“Tomo cerca de 12 comprimidos por dia para evitar ficar demasiado deprimido”, escreve
Andrew Solomon. “Nas últimas fases da escrita deste livro, tive ataques de pânico e de solidão. Não eram sintomas depressivos, mas por vezes escrevia uma página e tinha de me ir deitar durante meia hora para recuperar das palavras que tinha escrito. Por vezes, chorava; por vezes, ficava ansioso e passava um ou dois dias na cama.” No fim, o seu
O Demónio da Depressão — Um Atlas da Doença, que chega a Portugal 15 anos depois de ter sido publicado pela primeira vez nos Estados Unidos, foi vencedor do National Book Award e finalista do Pulitzer. Está traduzido em 24 línguas, do chinês ao turco.
Ao longo de cerca de 800 páginas (mais de 150 são bibliografia e notas),
Solomon cita dezenas de entrevistas a médicos, terapeutas e investigadores.

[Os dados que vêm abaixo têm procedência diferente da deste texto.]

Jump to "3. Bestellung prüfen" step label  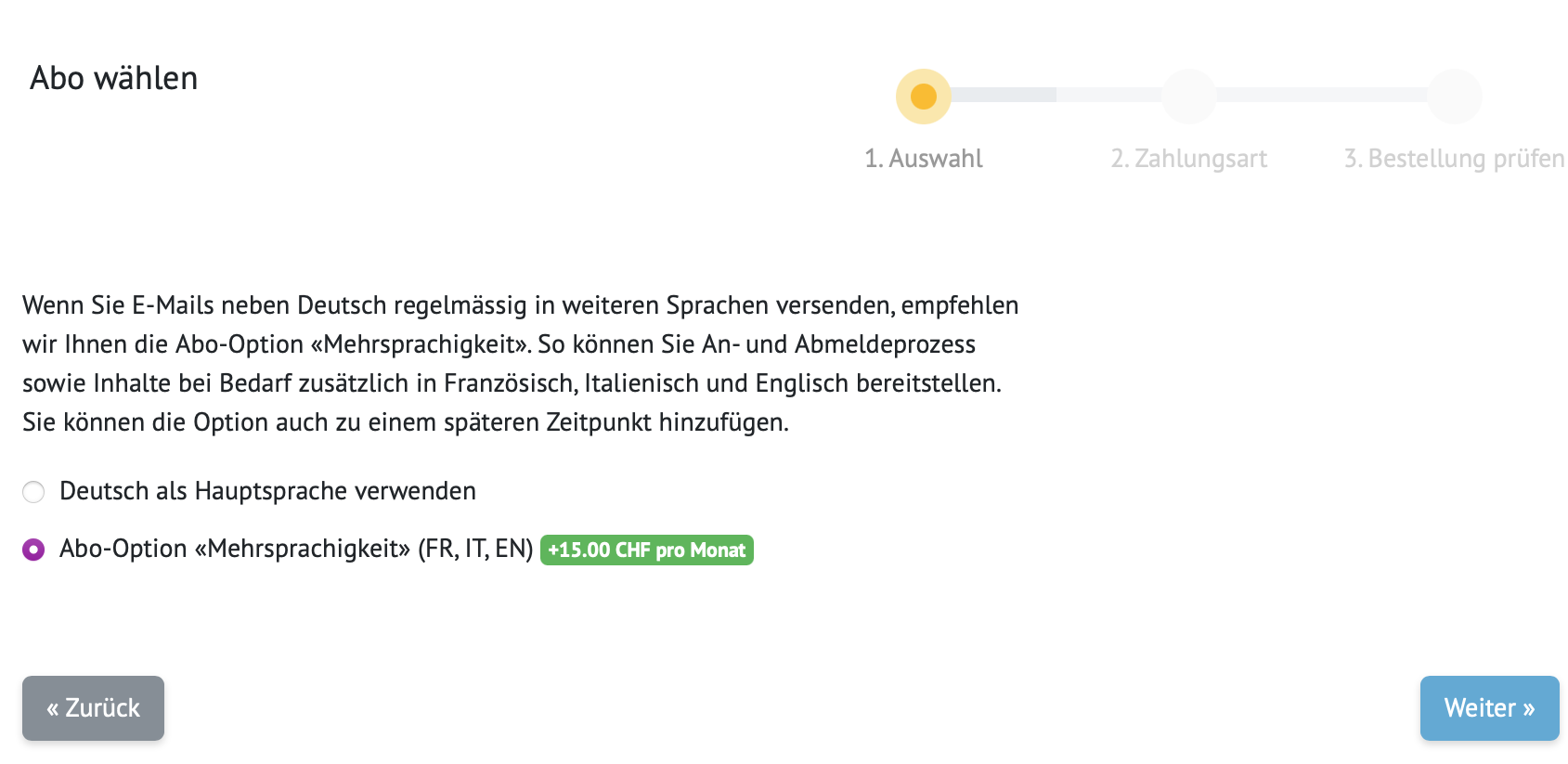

Revela testemunhos, na primeira pessoa, de doentes — homens e mulheres com carreiras, mães e pais de família, assistentes sociais, professores, indigentes. “A depressão não tem fronteiras sociais, mas os tratamentos da depressão têm-nas. Isso significa que a maioria das pessoas que são pobres e deprimidas se mantêm pobres e deprimidas”, escreve.
Alguns dos entrevistados escondem a depressão da família, dos maridos, das mulheres (“Pensariam que sou fraco”, disse-lhe um homem que atingiu um enorme sucesso profissional, apesar da doença). Outros somam internamentos em hospitais psiquiátricos. Tentativas de suicídio.
Passam-se em revista estudos e estatísticas — a edição portuguesa, da Quetzal, nas livrarias desde sexta-feira, inclui um capítulo onde o autor faz uma actualização do estado da arte até 2015. E os números são gigantes. Explica o escritor, membro do conselho consultivo do Columbia Medical Center: “A depressão é a principal causa de incapacidade nos EUA e no mundo em pessoas com mais de cinco anos.” Cerca de 15% das pessoas deprimidas acabarão por se suicidar.
A doença ocorre em idades cada vez mais jovens, “surgindo pela primeira vez quando as suas vítimas têm em média 26 anos, dez anos mais cedo do que na geração anterior”.
Em Portugal, o último Inquérito Nacional de Saúde, feito pelo Instituto Nacional de Estatística, em colaboração com o Instituto Nacional de Saúde Doutor Ricardo Jorge, concluiu que 25,4% da população residente com 15 ou mais anos tinha, em 2014, sintomas de depressão.
Actualmente, “é tratável; tomam-se antidepressivos como se fazem radiações para o cancro”. Por vezes, “obtêm-se resultados milagrosos, mas nunca é fácil e os resultados são inconsistentes”.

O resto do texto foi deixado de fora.